* _What you have to do_:
In the records that follow, find each line with "обработку" and pull it out.

[[ Records for this exercise open ]]

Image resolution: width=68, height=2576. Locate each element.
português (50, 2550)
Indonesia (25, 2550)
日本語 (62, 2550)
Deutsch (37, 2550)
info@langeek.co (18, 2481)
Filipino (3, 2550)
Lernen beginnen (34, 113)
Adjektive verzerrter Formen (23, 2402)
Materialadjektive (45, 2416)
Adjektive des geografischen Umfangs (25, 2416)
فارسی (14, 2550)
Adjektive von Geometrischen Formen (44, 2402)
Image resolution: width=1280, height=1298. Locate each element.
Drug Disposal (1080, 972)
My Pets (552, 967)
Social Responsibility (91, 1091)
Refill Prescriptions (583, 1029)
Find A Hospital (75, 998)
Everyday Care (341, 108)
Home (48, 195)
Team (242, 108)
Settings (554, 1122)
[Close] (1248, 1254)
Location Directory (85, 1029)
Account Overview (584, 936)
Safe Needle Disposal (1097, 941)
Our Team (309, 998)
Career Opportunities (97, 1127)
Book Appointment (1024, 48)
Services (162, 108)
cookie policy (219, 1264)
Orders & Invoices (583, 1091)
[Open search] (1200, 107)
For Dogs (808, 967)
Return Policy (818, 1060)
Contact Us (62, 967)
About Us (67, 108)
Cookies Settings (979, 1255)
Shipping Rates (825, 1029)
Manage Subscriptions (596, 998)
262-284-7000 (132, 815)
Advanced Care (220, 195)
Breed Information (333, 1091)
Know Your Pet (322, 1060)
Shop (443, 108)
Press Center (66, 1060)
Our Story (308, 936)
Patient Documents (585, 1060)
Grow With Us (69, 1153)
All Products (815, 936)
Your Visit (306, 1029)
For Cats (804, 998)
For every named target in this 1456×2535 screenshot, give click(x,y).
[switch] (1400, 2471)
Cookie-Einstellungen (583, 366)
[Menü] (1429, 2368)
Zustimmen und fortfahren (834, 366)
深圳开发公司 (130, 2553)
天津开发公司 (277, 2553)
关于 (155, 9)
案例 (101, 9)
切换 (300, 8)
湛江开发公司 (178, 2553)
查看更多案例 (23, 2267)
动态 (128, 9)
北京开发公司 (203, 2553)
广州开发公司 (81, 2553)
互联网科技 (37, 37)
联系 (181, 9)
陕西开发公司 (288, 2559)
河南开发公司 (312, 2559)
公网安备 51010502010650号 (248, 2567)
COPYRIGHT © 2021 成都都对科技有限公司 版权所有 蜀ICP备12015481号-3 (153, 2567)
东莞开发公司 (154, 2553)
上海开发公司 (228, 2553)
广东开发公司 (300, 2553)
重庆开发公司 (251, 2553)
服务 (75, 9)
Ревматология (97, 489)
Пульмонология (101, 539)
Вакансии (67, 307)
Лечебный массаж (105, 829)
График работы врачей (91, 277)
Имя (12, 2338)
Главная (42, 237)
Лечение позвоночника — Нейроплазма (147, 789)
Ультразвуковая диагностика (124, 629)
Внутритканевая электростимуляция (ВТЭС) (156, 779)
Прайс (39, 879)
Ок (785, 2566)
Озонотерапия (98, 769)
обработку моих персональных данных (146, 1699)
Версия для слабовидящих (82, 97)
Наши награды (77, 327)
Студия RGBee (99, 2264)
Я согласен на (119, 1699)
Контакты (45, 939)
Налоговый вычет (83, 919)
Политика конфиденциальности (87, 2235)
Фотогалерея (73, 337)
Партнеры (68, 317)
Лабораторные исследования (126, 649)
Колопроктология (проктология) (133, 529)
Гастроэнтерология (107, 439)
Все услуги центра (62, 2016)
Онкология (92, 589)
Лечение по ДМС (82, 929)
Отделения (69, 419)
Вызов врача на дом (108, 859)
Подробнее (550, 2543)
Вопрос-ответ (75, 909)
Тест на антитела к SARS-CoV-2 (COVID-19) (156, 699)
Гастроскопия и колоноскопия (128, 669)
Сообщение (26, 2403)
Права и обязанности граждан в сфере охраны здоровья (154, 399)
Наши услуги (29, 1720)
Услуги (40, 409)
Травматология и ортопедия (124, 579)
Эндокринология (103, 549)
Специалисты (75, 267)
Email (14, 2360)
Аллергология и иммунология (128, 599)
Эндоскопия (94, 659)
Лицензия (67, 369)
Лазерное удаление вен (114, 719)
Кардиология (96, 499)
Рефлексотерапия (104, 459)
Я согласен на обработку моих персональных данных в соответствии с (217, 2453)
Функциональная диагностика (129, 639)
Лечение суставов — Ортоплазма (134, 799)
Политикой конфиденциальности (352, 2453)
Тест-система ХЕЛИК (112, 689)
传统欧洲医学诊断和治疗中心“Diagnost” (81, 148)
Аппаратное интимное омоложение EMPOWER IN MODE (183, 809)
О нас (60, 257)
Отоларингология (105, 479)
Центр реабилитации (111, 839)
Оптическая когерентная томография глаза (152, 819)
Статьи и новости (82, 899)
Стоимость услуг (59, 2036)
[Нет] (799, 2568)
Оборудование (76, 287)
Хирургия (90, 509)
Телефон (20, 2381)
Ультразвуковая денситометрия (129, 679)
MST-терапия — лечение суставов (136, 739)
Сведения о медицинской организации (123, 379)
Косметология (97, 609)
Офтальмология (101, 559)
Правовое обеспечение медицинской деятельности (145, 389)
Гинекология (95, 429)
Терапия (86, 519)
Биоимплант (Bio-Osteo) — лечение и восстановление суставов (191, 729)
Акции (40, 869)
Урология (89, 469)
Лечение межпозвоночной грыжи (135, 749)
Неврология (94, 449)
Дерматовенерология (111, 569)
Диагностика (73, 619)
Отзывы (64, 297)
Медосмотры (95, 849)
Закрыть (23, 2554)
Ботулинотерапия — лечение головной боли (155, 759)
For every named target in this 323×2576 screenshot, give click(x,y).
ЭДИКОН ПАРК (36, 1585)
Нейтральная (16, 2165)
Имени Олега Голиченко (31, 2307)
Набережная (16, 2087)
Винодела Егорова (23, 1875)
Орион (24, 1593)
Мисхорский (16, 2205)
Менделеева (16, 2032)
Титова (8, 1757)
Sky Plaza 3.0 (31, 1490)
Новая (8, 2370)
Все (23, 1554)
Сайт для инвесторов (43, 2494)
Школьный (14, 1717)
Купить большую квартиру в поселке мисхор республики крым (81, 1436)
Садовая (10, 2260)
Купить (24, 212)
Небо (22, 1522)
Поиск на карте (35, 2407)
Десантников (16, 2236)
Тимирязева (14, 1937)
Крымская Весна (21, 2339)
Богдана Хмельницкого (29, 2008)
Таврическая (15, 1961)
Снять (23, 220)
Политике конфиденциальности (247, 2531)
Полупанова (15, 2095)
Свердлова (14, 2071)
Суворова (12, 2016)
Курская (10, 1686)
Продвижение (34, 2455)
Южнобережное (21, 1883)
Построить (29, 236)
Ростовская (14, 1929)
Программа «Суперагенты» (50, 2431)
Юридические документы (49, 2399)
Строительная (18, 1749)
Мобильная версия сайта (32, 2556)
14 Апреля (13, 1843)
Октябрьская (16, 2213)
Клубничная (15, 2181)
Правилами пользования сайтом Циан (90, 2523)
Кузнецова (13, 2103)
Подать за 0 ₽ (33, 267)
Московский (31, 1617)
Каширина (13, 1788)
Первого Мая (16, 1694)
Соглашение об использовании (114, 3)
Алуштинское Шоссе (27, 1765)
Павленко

[[ Records for this exercise closed ]]

* _Answer section_:
обработку моих персональных данных (146, 1699)
Я согласен на обработку моих персональных данных в соответствии с (217, 2453)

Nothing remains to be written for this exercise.